The readout from the OPM sensor is used as an input signal for the feedback controller, which consists of PID modules (Proportion-Integration-Differentiation, Stanford Research Systems, SIM960) [45] and a VOC source (voltage-controlled current, Stanford Research Systems, LDC501). The PID module compares the measured result from the OPM with a reference and generates a signal, of which the amplitude is positively correlated to the difference between the measured result and the reference. Such a signal is used to control the output current of the VOC, which is connected to the inner layer of coils, and in turn, to compensate for the magnetic-field fluctuations. The basic procedures for actively stabilizing the magnetic field are summarized and illustrated as a block diagram shown in Figure 1d. The performance of the active magnetic-field stabilization is characterized by the noise rejection ratio, i.e., the ability to suppress the ambient magnetic-field noise. It is thus desirable to know how these factors shown in the block diagram affect this and how to improve the noise rejection ratio quantitatively.

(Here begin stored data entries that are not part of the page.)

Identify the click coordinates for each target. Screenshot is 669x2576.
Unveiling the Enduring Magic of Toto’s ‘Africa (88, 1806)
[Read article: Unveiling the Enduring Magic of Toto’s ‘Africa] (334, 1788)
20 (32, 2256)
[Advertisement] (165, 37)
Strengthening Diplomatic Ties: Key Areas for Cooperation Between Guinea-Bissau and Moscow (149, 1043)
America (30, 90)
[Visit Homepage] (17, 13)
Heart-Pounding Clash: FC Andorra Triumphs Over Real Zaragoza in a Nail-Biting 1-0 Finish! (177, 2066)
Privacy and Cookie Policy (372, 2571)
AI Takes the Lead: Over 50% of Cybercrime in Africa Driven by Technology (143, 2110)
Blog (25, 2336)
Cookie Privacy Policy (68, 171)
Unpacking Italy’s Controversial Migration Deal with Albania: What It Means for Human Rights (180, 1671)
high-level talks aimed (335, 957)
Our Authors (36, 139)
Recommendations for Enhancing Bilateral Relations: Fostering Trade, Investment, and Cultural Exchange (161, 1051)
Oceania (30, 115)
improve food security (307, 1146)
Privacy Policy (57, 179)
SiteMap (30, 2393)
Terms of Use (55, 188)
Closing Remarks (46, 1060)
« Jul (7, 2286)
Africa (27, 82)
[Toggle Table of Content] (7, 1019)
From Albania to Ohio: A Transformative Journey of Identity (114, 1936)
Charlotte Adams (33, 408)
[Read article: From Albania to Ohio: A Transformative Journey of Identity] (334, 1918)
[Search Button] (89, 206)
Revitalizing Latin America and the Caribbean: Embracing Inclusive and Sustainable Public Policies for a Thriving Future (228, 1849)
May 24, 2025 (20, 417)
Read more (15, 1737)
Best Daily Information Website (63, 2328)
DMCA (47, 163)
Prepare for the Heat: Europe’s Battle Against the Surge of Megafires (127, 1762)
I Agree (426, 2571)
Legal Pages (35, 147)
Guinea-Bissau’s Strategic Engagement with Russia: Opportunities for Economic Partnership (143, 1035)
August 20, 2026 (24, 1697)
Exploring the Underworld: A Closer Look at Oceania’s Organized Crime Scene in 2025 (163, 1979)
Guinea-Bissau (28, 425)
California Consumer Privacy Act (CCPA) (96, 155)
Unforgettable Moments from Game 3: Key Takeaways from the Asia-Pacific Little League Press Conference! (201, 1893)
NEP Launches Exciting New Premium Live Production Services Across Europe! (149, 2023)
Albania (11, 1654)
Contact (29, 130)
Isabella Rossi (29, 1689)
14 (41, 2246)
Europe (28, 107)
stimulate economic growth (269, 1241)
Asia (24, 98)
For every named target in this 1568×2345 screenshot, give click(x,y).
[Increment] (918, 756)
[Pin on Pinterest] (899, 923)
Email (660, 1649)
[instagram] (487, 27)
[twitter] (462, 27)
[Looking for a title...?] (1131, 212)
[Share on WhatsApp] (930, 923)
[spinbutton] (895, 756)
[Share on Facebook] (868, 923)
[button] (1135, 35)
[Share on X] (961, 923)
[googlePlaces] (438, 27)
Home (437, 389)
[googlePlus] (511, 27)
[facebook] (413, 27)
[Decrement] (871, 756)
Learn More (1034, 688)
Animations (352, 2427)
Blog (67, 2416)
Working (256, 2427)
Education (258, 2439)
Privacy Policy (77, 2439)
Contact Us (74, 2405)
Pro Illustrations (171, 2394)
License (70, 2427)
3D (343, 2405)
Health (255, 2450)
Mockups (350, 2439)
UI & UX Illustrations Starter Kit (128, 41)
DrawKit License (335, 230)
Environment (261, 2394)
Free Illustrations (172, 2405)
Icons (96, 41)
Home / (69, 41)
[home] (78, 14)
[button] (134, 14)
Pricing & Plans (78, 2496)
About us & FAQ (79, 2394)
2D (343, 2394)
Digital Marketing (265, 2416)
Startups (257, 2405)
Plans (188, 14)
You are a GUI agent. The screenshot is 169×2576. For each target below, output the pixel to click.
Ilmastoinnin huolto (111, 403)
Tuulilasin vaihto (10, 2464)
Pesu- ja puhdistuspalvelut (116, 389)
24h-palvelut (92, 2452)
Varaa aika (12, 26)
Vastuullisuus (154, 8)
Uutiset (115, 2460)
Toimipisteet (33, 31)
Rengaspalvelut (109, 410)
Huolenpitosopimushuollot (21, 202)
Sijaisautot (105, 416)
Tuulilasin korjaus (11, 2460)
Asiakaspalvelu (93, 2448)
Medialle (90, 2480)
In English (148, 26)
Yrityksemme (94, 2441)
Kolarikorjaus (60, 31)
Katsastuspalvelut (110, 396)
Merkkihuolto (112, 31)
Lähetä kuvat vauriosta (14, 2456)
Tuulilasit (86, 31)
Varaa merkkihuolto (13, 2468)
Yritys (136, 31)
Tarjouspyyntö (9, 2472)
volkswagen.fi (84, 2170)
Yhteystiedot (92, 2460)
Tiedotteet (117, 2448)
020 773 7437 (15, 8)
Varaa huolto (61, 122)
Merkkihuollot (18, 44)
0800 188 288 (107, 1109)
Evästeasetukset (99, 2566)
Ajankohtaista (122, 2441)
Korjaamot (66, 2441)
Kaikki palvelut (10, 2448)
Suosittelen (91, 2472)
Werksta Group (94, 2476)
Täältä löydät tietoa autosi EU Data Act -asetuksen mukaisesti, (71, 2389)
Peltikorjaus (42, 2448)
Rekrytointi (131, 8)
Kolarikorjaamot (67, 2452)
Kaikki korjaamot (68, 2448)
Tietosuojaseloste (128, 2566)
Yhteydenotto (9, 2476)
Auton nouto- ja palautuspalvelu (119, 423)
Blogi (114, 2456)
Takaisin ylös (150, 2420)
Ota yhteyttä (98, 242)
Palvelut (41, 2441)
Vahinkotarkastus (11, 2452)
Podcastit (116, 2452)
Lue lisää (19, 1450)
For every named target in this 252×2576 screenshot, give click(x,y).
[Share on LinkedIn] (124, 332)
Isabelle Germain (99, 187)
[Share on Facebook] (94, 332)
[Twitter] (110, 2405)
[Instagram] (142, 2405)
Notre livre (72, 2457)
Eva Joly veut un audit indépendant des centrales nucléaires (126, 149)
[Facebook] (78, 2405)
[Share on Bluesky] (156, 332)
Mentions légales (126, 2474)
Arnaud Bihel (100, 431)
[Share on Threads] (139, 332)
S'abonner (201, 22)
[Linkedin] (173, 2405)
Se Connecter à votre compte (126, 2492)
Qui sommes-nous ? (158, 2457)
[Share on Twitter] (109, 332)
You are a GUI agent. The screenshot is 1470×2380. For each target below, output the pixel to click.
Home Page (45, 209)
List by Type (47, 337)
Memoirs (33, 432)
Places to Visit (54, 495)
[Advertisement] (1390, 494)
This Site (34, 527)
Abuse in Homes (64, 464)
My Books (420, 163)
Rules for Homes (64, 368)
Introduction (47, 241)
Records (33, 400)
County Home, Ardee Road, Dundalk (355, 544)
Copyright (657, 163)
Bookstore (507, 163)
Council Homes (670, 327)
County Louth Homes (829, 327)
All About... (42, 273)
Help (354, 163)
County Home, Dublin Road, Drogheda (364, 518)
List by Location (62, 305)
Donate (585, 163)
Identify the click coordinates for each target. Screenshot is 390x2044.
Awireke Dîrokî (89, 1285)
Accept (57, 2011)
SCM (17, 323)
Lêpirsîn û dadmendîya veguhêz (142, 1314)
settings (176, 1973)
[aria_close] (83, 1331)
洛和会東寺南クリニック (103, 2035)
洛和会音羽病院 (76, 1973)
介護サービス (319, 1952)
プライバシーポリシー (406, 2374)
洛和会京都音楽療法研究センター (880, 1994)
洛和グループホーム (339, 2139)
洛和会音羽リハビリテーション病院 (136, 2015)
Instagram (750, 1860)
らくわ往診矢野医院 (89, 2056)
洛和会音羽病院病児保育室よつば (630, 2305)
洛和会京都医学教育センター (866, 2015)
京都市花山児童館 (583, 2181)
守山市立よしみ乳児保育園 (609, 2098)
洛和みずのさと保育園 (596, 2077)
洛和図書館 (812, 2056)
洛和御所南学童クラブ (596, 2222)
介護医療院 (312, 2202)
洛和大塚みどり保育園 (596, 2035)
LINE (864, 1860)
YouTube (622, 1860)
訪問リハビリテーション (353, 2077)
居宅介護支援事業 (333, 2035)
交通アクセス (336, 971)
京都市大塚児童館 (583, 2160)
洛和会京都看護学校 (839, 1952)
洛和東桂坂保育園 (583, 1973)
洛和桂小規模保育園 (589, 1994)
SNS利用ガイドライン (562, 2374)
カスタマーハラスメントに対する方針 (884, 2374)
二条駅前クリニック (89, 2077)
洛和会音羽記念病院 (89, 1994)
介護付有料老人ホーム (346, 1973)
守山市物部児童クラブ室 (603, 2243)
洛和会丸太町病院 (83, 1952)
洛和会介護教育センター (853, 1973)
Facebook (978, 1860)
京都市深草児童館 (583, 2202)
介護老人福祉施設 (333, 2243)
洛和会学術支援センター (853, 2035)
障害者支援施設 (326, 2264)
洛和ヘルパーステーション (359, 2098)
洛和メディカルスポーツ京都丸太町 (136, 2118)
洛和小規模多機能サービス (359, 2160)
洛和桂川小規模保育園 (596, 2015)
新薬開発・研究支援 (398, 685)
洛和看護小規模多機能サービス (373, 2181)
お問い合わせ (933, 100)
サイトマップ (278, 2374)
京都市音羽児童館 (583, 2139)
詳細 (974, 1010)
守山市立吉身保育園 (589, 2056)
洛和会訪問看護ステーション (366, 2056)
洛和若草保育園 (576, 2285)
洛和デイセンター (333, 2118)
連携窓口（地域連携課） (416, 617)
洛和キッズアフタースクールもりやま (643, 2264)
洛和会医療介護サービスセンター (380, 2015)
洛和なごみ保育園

We adopt the transfer function model in the control theory to calculate the noise rejection ratio of the active magnetic-field stabilization system [46,47]. The transfer function theoretically models a linear-time-invariant (LTI) system’s output for each possible input [48] and provides a direct way to quantitatively analyze the system’s characteristics, such as the stability and the frequency response. The active magnetic-field stabilization is a typical LTI system. The transfer function is normally calculated in the Laplace domain. For example, for continuous-time input signal $x\left(t\right)$ and output signal $y\left(t\right)$, the Laplace transform of the input and output is $X\left(s\right)=\mathcal{L}\left\{x\right(t\left)\right\}$ and $Y\left(s\right)=\mathcal{L}\left\{y\right(t\left)\right\}$, respectively, where s is a complex parameter $s=\sigma +\mathrm{i}\omega$, $\sigma$ is a real number, i is the imaginary unit, $\omega$ is the angular frequency, and $\mathcal{L}\left\{f\right(t\left)\right\}$ is the Laplace transform for signal $f\left(t\right)$. The transfer function is then calculated as $H\left(s\right)=Y\left(s\right)/X\left(s\right)$.

The input signal of the active magnetic-field stabilization system is the environmental magnetic-field variation $B_{\mathrm{E}}\left(s\right)$, see Figure 1d. The magnetic field used for compensating the magnetic-field variation is $B_{\mathrm{C}}\left(s\right)$. The difference between $B_{\mathrm{E}}\left(s\right)$ and $B_{\mathrm{C}}\left(s\right)$ generates a noise-suppressed magnetic field $B_{\mathrm{S}}\left(s\right)$, which is the input signal of the OPM sensor. $FR\left(s\right)$ refers to the transfer function of the OPM sensor and is defined as the open-loop gain. The output of the OPM sensor is compared with a reference and produces an error signal for the feedback loop, which aims at zeroing the error signal. The transfer function of the feedback controller $FB\left(s\right)$, together with that of the magnetic-field generator $MG\left(s\right)$, gives the overall gain of the feedback loop. It should be noted that the parameters $FR\left(s\right)$, $FB\left(s\right)$, and $MG\left(s\right)$ are nondimensionalized in the following analysis. This is valid given that $FR\left(s\right)\times FB\left(s\right)\times MG\left(s\right)$ is dimensionless and is useful for extending the proposed model and analysis to magnetic-field stabilization using different kinds of magnetometers. In addition, since the sensor noise $B_{\mathrm{M}}\left(s\right)$ also determines the noise level after field stabilization (not shown in Figure 1d), the stabilized magnetic field $B_{\mathrm{S}}\left(s\right)$ is calculated as

$$B_{\mathrm{S}}\left(s\right)=B_{\mathrm{M}}\left(s\right)+\frac{B_{\mathrm{E}}\left(s\right)}{1+FR\left(s\right)\times FB\left(s\right)\times MG\left(s\right)},$$

(1)

indicating a rejection ratio of $|1+FR(s)\times FB(s)\times MG(s\left)\right|$ for the environmental magnetic-field noise. Equation (1) provides a direct way to increase the noise rejection ratio by adjusting the corresponding parameters in the field stabilization system.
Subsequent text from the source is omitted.